Ryder adds that Perth now has in placed all of the factors that are necessary for a good property market: a strong economy, low unemployment, good population growth, and rising sales. WA’s resources economy remains strong, with many of the successful mining outfits planning development and even expansion, Ryder adds.

“Despite what some media commentators say, the boom is not over yet. Massive investment continues and more is to come in the future.”

Ryder’s view of the Perth market is backed up by recent Real Estate Institute of WA (REIWA) data.

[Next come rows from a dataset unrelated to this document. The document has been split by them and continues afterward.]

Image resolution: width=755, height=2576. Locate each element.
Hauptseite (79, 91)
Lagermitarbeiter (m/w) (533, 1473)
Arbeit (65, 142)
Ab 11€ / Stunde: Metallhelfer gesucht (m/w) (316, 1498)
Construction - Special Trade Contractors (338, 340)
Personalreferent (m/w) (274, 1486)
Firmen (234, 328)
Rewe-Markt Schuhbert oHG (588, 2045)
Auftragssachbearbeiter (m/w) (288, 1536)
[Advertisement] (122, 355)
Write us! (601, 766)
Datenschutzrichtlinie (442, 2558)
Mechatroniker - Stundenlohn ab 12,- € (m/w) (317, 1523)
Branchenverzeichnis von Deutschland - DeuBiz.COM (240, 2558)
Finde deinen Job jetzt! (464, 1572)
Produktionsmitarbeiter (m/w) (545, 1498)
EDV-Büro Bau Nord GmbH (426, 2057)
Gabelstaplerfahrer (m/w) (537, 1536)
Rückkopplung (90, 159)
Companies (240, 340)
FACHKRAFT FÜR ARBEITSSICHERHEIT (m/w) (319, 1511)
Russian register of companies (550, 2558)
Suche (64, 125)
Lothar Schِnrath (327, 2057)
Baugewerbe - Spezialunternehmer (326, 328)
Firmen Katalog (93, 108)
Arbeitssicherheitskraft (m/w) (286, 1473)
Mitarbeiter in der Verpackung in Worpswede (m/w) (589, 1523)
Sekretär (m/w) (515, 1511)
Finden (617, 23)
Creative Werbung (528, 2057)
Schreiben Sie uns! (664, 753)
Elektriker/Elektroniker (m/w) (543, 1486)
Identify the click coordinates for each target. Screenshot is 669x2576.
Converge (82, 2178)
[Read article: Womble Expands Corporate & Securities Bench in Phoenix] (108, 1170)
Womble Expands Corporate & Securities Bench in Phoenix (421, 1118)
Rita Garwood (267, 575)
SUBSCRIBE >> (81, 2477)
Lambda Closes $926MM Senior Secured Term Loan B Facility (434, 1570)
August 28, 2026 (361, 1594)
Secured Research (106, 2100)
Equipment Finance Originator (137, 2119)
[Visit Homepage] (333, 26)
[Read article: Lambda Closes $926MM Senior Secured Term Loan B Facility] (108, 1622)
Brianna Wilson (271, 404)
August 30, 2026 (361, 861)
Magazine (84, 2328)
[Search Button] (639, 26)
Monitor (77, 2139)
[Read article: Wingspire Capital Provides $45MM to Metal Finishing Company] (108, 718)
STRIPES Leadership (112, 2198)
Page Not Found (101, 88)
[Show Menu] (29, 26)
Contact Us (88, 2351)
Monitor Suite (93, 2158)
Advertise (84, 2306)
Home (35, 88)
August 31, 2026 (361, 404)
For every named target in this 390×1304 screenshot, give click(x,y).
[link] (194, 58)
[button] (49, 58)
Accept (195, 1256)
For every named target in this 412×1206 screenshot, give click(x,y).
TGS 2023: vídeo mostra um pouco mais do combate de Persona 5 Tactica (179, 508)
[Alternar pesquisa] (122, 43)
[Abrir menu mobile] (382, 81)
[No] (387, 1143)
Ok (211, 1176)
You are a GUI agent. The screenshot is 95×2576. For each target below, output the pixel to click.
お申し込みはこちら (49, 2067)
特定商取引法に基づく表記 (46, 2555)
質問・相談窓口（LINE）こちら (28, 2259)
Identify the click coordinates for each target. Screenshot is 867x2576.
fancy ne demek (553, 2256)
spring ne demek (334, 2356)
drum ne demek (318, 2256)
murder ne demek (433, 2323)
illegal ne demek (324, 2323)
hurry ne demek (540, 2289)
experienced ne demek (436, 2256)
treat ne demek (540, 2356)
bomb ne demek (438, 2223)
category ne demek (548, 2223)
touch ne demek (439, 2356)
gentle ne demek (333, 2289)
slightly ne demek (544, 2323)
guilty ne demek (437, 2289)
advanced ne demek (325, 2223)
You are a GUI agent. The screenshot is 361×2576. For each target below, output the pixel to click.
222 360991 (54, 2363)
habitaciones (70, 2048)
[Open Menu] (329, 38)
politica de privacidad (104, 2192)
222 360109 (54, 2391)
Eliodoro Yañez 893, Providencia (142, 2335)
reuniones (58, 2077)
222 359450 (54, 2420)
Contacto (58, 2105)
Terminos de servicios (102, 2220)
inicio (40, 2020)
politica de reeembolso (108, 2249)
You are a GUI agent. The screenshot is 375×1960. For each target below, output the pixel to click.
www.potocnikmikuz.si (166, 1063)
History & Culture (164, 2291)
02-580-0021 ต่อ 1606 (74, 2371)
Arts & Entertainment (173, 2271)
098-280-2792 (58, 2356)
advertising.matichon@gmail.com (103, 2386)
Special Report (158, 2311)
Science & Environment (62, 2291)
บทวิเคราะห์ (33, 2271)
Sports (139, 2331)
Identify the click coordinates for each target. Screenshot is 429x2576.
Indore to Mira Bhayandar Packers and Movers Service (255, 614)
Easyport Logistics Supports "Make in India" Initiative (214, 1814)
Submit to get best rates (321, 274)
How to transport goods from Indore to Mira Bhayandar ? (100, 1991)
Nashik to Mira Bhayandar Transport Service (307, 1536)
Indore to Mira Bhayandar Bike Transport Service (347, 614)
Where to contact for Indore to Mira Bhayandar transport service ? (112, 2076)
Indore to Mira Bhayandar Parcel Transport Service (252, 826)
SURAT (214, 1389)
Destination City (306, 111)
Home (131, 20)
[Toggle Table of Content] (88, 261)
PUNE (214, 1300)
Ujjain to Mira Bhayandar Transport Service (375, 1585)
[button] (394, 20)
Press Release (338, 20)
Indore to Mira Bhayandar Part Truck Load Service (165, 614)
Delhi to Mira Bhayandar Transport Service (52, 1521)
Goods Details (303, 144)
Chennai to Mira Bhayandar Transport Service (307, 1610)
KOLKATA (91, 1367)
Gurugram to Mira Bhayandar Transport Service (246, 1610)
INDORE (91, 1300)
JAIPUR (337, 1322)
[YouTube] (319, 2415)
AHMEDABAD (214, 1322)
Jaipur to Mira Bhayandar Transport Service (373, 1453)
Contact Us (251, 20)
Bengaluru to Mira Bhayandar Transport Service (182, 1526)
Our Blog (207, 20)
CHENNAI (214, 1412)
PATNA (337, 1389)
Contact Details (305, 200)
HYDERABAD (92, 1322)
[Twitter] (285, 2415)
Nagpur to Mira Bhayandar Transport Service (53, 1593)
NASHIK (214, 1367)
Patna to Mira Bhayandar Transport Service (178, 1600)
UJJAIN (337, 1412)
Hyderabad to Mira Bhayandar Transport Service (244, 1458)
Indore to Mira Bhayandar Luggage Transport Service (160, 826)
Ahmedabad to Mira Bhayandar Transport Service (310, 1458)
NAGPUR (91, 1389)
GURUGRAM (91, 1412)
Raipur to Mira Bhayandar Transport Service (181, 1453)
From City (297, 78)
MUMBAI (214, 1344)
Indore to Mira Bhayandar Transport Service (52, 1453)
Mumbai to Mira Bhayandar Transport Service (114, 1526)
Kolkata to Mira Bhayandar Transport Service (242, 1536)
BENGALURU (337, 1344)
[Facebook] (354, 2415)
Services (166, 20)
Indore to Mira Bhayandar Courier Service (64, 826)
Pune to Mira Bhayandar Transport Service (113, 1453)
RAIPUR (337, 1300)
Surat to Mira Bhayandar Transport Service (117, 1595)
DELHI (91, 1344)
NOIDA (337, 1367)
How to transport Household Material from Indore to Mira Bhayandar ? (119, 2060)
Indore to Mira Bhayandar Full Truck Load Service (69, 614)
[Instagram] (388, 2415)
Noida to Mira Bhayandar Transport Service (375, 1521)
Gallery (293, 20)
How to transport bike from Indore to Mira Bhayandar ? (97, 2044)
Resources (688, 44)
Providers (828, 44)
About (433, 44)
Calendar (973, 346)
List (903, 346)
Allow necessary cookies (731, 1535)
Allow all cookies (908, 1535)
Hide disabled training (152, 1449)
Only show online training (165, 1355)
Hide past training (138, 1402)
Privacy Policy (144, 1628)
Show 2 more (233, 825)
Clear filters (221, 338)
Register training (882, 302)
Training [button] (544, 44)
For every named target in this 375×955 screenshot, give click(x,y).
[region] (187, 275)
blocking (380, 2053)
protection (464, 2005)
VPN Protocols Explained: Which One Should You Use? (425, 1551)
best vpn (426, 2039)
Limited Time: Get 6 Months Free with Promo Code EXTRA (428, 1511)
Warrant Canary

It shows that sales turnover in the city lifted towards the end of 2013, pushing the median house price to a record high of $535,000.

According to REIWA president David Airey, this increase is due to the fact that Perth had come out of a slump in sales over the September quarter and has more recently returned to more normal conditions.

First home buyer activity is still very evident, Airey continues.

“But there was a solid increase in sales within a 10km radius of the CBD and a softening of activity in outer areas, particularly along the coastal subregions north and south of the city.”

A shift in sales composition towards more expensive properties on the market also helped to pull the median upwards, Airey says.

However, the REIWA data also shows there was a weakening of sales activity in some of WA’s coastal subregions, including parts of Wanneroo and Joondalup, and in Rockingham.

Airey says that while the sales retraction was modest at around 2–3% on the previous month, it was accompanied by a drop in listings, which meant that oversupply was not the issue.

“It is more likely that first home activity away from the coastal strip has been the focus of buyers,” he says.

It is worth noting that WA first home buyers appear to be dancing to a different tune to those around the rest of Australia. Recent ABS data shows that, while first home buyer activity is at a 20-year low nationally; in WA it remains strong at 23.1% of the state’s finance commitments.